Exercise – Write out the rows below exactly as they appear, all of them, and leave out the pictures.

□ □ □

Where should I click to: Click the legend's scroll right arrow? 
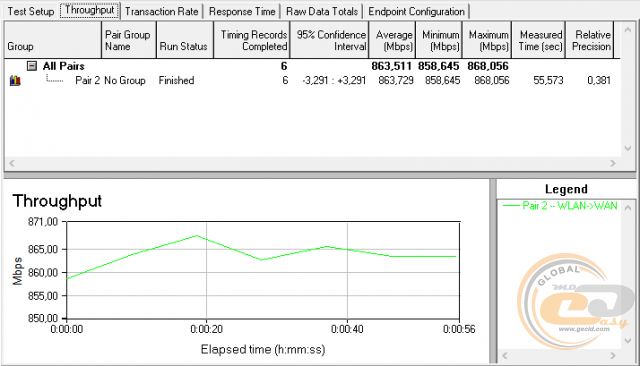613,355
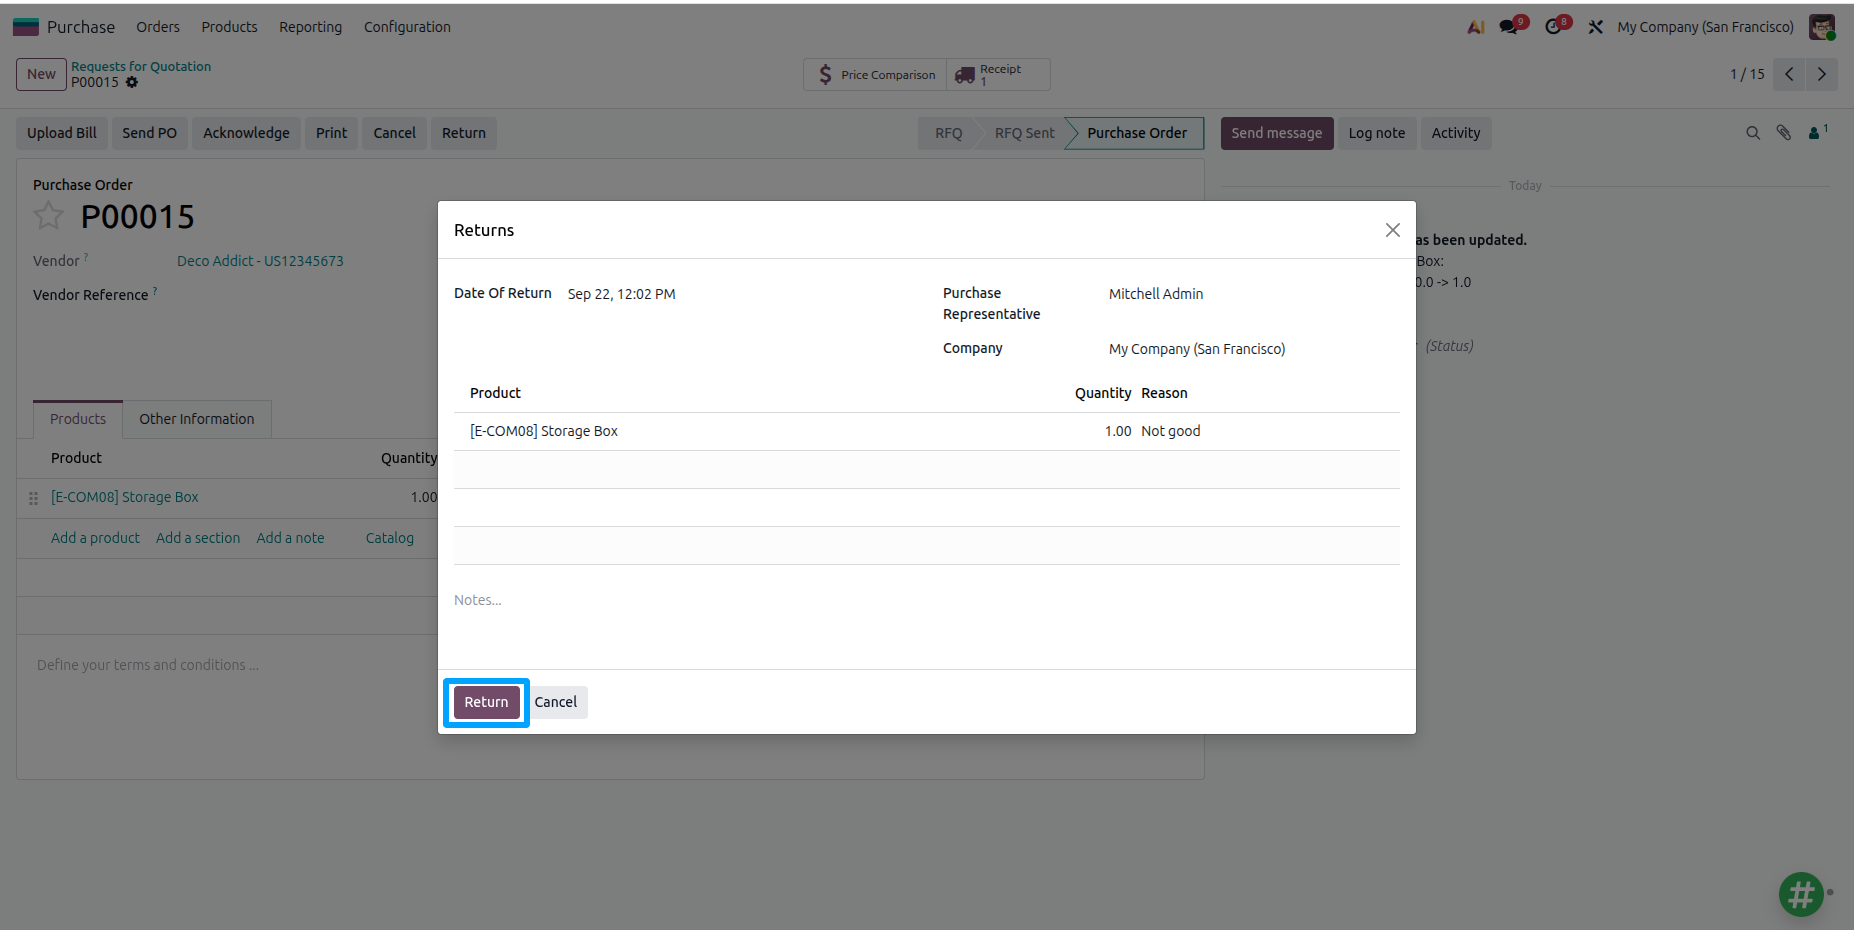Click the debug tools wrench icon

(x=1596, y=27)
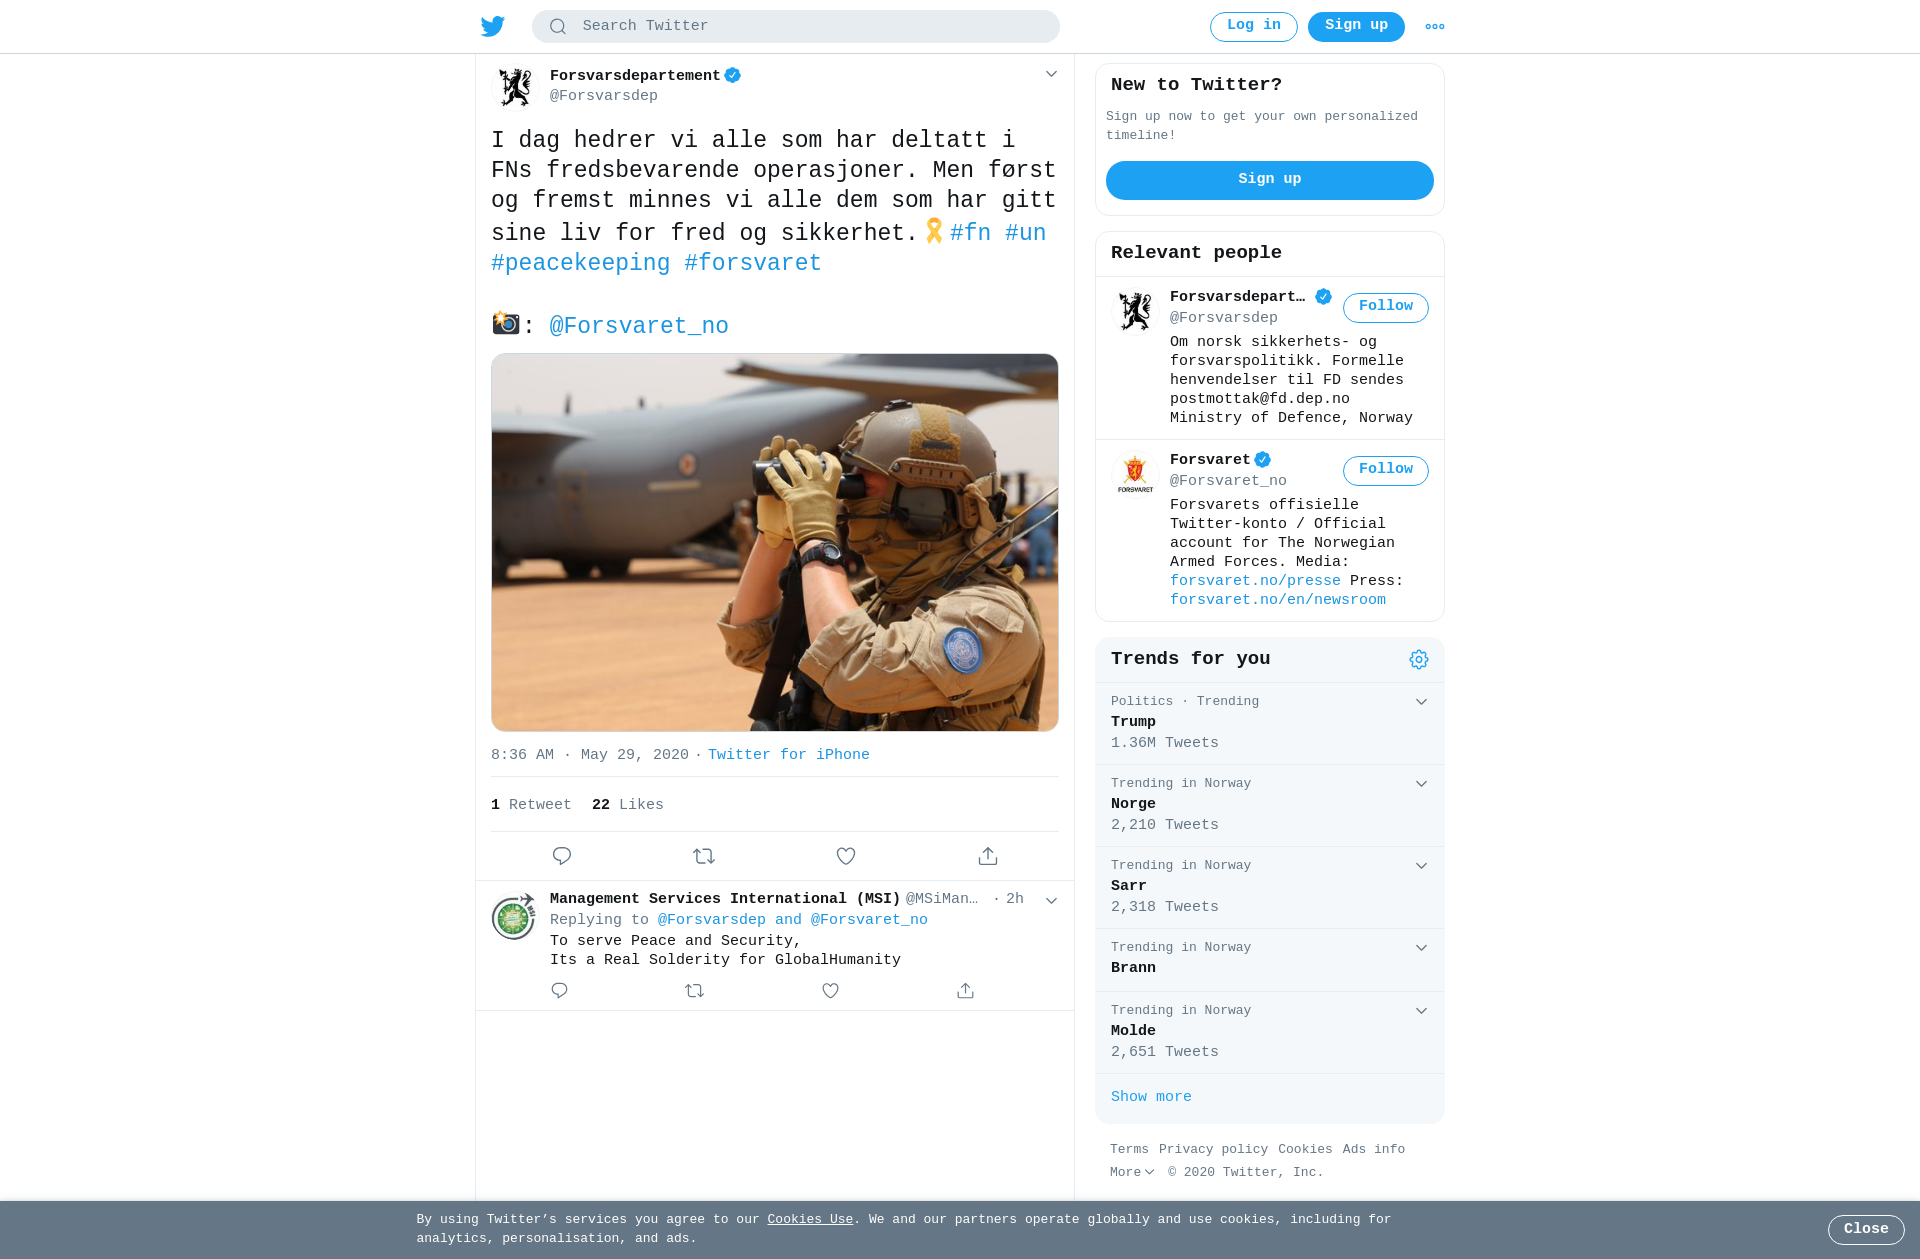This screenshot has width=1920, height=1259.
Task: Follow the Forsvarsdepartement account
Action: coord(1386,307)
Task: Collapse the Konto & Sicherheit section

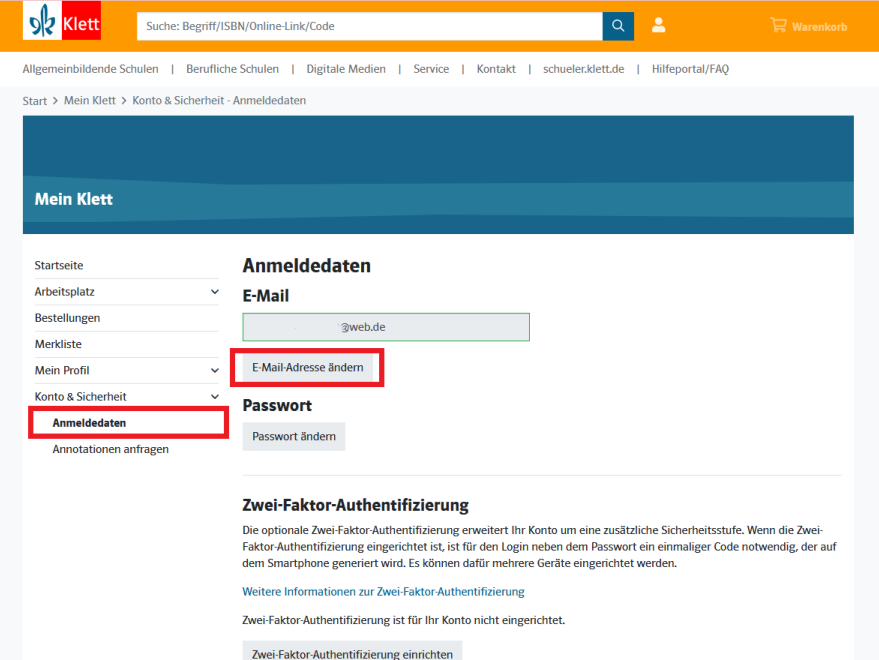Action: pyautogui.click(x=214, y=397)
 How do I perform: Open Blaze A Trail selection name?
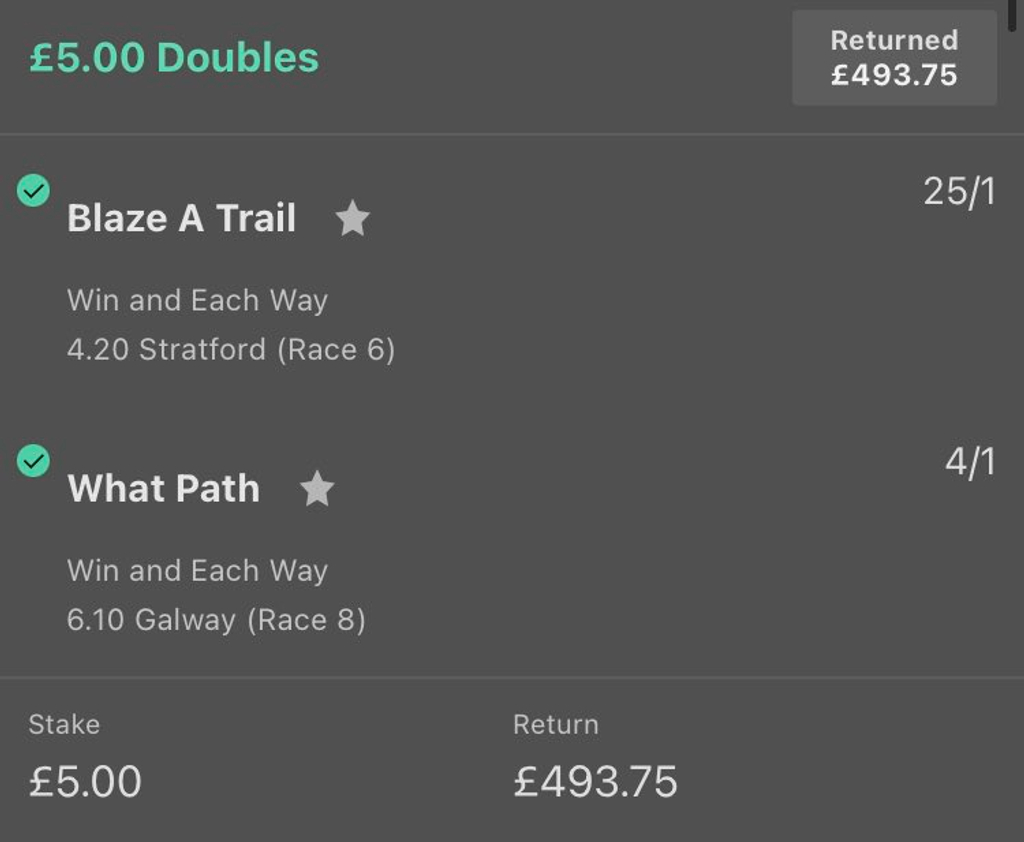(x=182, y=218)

□ □ □

The solution –
Where should I click to: Click the legend's scroll right arrow? 
613,355
Click the debug tools wrench icon

(x=1596, y=27)
This screenshot has width=1920, height=1259.
Task: Follow the Forsvarsdepartement account
Action: coord(1386,307)
Task: Collapse the Konto & Sicherheit section

Action: pyautogui.click(x=214, y=397)
 How do I perform: Open Blaze A Trail selection name?
(x=182, y=218)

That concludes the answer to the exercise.